For this one, it looks vrf misses the _xmit_lock lockdep support.

We might need to factorize the code found for example in
bond_set_lockdep_class_one()

Have you run lockdep before ? Strange that these issues were not
spotted earlier.
David Ahern June 9, 2016, 1:49 a.m. UTC | #3
On 6/8/16 7:43 PM, Eric Dumazet wrote:
> For this one, it looks vrf misses the _xmit_lock lockdep support.
>
> We might need to factorize the code found for example in
> bond_set_lockdep_class_one()
>
> Have you run lockdep before ? Strange that these issues were not
> spotted earlier.

Standard config for non-performance builds has the locking and rcu 
debugs enabled. You posted the patches on Jun 6; this morning was the 
first build with them and first run hit it.
Eric Dumazet June 9, 2016, 1:52 a.m. UTC | #4
On Wed, Jun 8, 2016 at 6:49 PM, David Ahern <dsa@cumulusnetworks.com> wrote:
> On 6/8/16 7:43 PM, Eric Dumazet wrote:
>>
>> For this one, it looks vrf misses the _xmit_lock lockdep support.

_WRITTEN TASK 1_
Does each statement agree with the lockdep thread? (a) Factorizing code found in bond_set_lockdep_class_one() is suggested. (b) The patches were posted on Jun 6. (c) Standard config for non-performance builds has the locking and rcu debugs disabled. Answer yes or no for each, quoting the deciding words.
The text and the records are unrelated material.

_TASK INPUTS_
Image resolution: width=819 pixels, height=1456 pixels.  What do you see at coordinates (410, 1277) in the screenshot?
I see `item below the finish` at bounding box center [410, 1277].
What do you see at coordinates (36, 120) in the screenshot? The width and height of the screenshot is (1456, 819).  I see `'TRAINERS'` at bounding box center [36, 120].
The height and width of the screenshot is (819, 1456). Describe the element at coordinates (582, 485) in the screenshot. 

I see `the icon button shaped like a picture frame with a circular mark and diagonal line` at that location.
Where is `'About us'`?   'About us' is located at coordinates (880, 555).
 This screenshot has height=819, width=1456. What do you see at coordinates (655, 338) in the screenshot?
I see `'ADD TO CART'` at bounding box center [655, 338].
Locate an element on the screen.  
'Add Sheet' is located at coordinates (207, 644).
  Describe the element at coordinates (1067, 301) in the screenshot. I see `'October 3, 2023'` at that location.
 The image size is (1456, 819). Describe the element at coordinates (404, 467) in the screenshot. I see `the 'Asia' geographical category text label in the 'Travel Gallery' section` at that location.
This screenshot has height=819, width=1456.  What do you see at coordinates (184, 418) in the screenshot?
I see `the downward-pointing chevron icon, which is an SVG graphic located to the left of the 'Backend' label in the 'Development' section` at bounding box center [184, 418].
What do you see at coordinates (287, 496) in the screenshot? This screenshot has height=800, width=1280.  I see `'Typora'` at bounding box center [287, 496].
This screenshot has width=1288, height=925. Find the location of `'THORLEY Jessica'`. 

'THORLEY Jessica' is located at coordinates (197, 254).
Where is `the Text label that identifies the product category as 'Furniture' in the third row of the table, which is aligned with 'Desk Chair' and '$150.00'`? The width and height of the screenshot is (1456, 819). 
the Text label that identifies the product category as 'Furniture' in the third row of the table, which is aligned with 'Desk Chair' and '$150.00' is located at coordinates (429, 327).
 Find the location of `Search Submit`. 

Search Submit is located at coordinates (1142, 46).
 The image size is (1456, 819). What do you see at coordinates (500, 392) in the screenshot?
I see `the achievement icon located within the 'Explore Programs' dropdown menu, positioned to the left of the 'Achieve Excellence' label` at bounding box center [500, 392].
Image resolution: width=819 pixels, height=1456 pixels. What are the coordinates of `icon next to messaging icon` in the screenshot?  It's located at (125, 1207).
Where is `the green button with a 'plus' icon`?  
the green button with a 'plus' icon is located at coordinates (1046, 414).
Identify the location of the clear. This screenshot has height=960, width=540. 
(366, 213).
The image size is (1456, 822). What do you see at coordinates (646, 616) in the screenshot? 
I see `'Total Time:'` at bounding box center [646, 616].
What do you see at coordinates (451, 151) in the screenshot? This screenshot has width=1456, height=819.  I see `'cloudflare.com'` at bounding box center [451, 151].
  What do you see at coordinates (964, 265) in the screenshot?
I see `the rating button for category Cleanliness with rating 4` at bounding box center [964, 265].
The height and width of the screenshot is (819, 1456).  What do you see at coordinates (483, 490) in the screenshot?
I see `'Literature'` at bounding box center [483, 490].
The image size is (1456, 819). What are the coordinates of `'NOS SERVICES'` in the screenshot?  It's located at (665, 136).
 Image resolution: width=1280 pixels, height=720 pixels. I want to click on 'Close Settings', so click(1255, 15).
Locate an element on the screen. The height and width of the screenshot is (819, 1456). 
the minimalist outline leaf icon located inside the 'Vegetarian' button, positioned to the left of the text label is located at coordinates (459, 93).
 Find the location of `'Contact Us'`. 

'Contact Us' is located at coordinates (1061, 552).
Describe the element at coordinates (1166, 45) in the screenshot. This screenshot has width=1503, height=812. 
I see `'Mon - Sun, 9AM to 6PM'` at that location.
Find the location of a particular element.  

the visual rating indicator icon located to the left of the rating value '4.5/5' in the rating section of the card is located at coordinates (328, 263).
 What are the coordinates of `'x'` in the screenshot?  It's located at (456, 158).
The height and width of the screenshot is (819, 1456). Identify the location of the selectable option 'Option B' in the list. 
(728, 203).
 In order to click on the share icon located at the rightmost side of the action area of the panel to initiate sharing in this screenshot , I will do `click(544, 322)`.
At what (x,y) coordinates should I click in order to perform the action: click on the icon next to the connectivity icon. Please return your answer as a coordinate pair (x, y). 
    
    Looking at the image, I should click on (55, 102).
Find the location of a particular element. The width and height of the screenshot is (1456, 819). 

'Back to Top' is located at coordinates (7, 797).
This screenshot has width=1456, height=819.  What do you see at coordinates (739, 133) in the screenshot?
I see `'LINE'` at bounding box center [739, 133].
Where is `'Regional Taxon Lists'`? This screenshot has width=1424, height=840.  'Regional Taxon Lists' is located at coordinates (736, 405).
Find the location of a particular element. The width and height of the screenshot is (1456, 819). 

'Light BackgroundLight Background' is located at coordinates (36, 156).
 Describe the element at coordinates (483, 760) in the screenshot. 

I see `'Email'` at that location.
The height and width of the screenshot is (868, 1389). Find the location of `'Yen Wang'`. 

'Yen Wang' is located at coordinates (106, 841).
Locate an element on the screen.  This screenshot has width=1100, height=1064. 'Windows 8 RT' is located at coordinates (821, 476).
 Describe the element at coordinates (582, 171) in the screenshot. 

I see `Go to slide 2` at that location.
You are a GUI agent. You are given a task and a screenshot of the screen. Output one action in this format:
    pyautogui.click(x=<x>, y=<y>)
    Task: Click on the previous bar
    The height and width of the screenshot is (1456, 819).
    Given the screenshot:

_WRITTEN TASK 2_
Select every line of the records that contains the word "bounding". Case counts.

_EXERCISE RESPONSE 1_
(a) Yes: "We might need to factorize the code found for example in bond_set_lockdep_class_one()"
(b) Yes: "You posted the patches on Jun 6"
(c) No: "has the locking and rcu debugs enabled"

_EXERCISE RESPONSE 2_
I see `item below the finish` at bounding box center [410, 1277].
What do you see at coordinates (36, 120) in the screenshot? The width and height of the screenshot is (1456, 819).  I see `'TRAINERS'` at bounding box center [36, 120].
I see `'ADD TO CART'` at bounding box center [655, 338].
I see `the downward-pointing chevron icon, which is an SVG graphic located to the left of the 'Backend' label in the 'Development' section` at bounding box center [184, 418].
What do you see at coordinates (287, 496) in the screenshot? This screenshot has height=800, width=1280.  I see `'Typora'` at bounding box center [287, 496].
I see `the achievement icon located within the 'Explore Programs' dropdown menu, positioned to the left of the 'Achieve Excellence' label` at bounding box center [500, 392].
I see `'Total Time:'` at bounding box center [646, 616].
What do you see at coordinates (451, 151) in the screenshot? This screenshot has width=1456, height=819.  I see `'cloudflare.com'` at bounding box center [451, 151].
I see `the rating button for category Cleanliness with rating 4` at bounding box center [964, 265].
I see `'Literature'` at bounding box center [483, 490].
I see `'LINE'` at bounding box center [739, 133].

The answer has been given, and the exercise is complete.